From the start the Brodsky Quartet created a favourable impression. They play standing up, cellist excepted, though the first violin had to resort to perching on the edge of a high bar chair because he fell of his bike in Amsterdam. Their dress code is informal, with the top button of the men’s shirts undone (internet investigation revealed their back catalogue includes an association with Japanese fashion designer Issy Miyake), and the warm smiles seemed genuine. It helped too that they introduced some of the pieces in what was a programme without any of the usual string quartet suspects, no Beethoven, Schubert, Brahms etc.
They have played with Elvis Costello and according to their website their ‘natural curiosity and insatiable desire has propelled the group in many artistic directions‘. If ‘Trees, Walls, Cities‘ is any indication their curiosity and desire is unabated. The piece which occupied the whole second half is a nearly new, hugely ambitious song cycle for the quartet and regular performer at the JdP, mezzo soprano Loré Lixenberg , who wore a long black dress with full length ultramarine blue shawl that my fashion consultant told me was pure Issy Miyake.
Commissioned in 2013, the cycle links the themes of conflict and resolution and eight cities where walls, and in several cases trees, are or have been significant: Derry- Londonderry, London, Utrecht, Berlin, Vienna, Dubrovnik, Nicosia and Jerusalem. If that isn’t complex enough, with contributions from a poet and composer from each city and another composer Nigel Osborne providing purely instrumental prelude, interludes and postscript, this is a work with seventeen ‘authors’.
It was a pity that the words weren’t provided especially as two of the songs were in German and also when Loré Lixenberg was hitting the high notes it was difficult to make them out. It was clear however that with the poets and composers having been given free rein, there were big differences of content, form, mood and style between the eight songs. With no unfolding story and the sense that this was a journey rather fuzzy, the impression that this was a song cycle was rather vague.
Nonetheless it was a highly enjoyable musical experience held together partially by Osborne’s rather mournful links but mainly by the marvellous performance of the Brodskys and Lixenberg. The quartet’s wonderful technique, togetherness and nuanced playing, which seemed to come from the heart, gelled beautifully with Lixenberg’s voice when it was at its luminous best in the middle register. Also some of the songs had instant appeal, the song for Dubrovnik was feisty and the folk-cum-nursery rhyme for London mischievously playful, and it wasn’t hard to imagine Bellowhead, the folk big band, doing a riotous version of it. Classical music buffs would have probably have taken pleasure from the references to Winterreisse in Berlin, and to Schonberg’s expressionist Pierrot Lunaire in the spoken recitation for Vienna. The performance of the setting by a Palestinian composer of an extract in ancient Hebrew from the erotic Song of Songs was just heart-achingly beautiful.

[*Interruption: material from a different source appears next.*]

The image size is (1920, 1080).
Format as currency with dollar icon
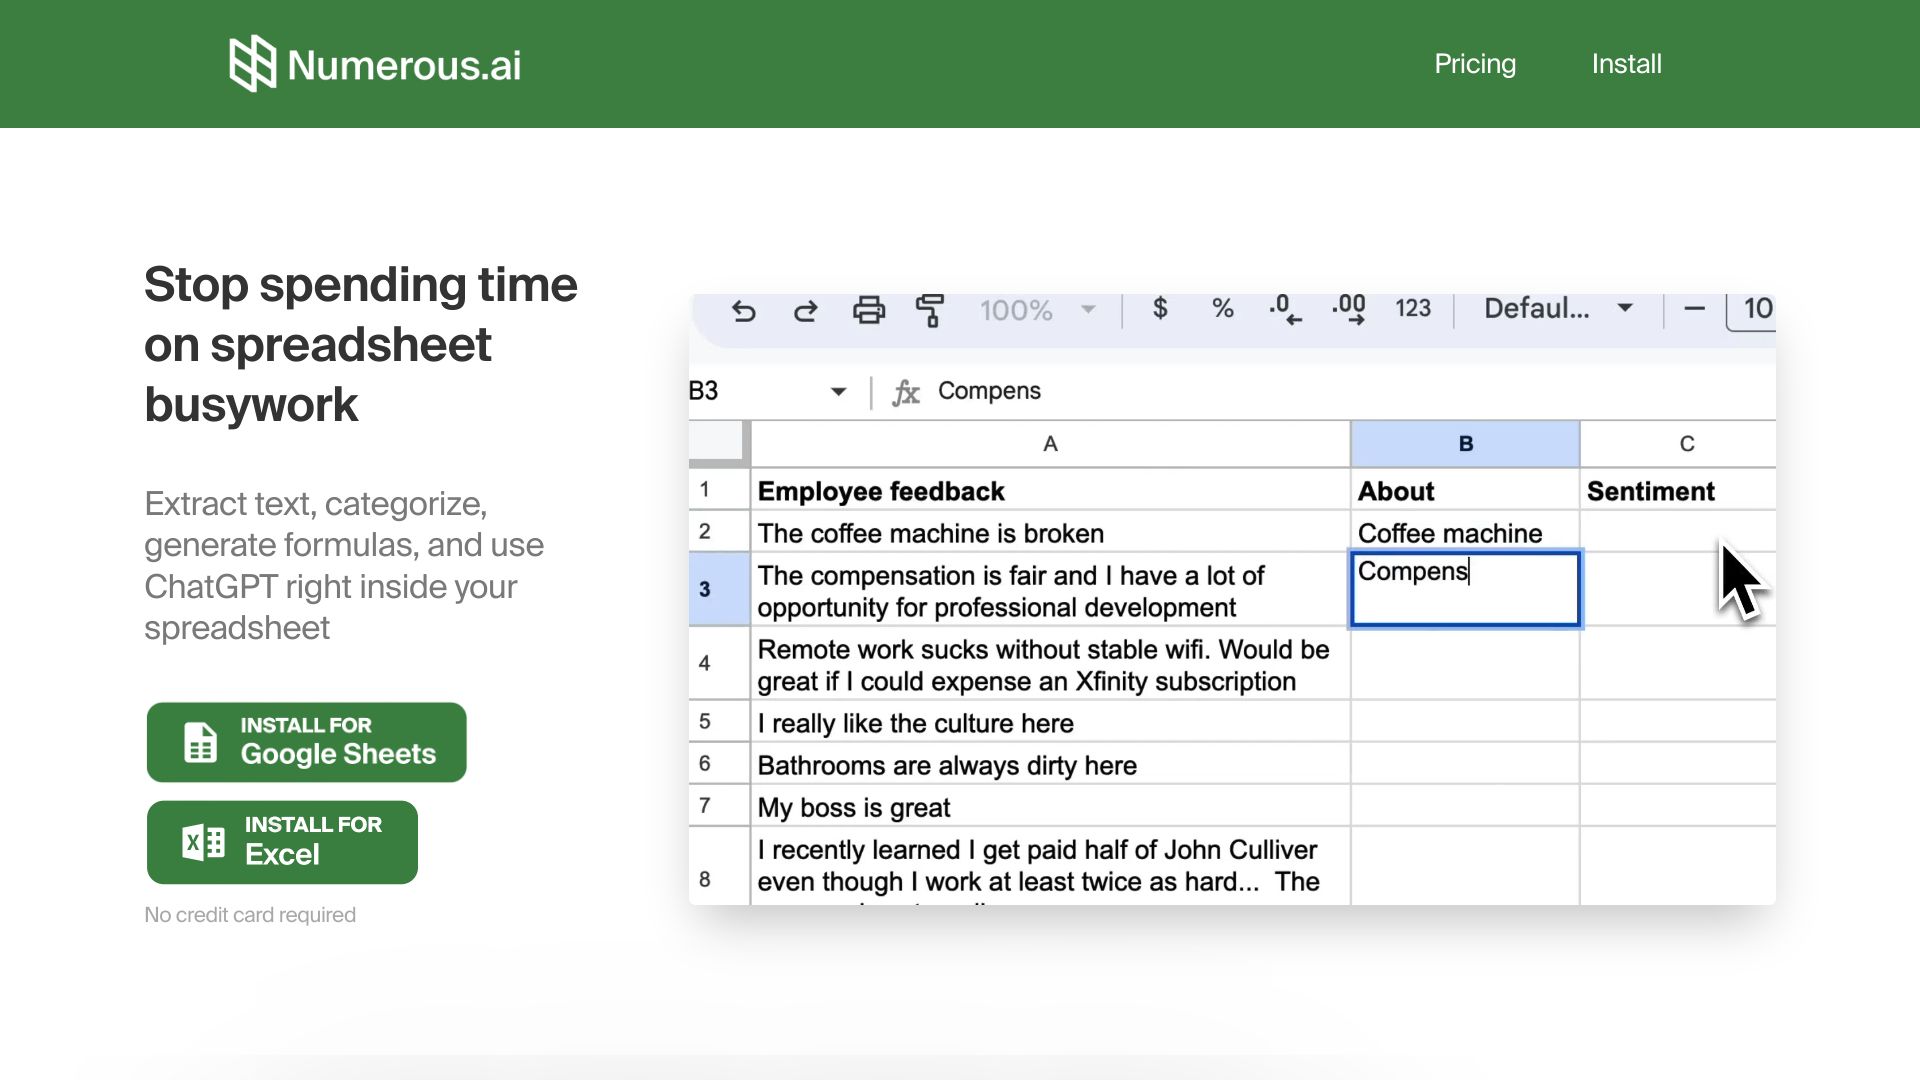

The first half consisted of rarely heard pieces from the string quartet repertoire. Turina’s ‘La Oracion del Torero’(1925) was both very Spanish and reminiscent of poignant black and white film music while Puccini’s short elegy for his patron the Duke of Savoy ‘Cristanemi’(1890) was all grief-stricken chords. Between these two pieces about death and Golijov’s sinuous and somewhat mysterious ‘Tenebrae’ (2002) in part about pain, the hustle and bustle of the Mexican Álvarez’s ‘Metro Chabacano’ (1991) was a bright bauble. The most life enhancing aspect of the first half though was the full- bodied, lithe and inspiring playing of the Brodskys. The bust of Jacqueline Du Pré no longer occupies the front corner of the stage but she would have been joining in the applause from her new position in the foyer.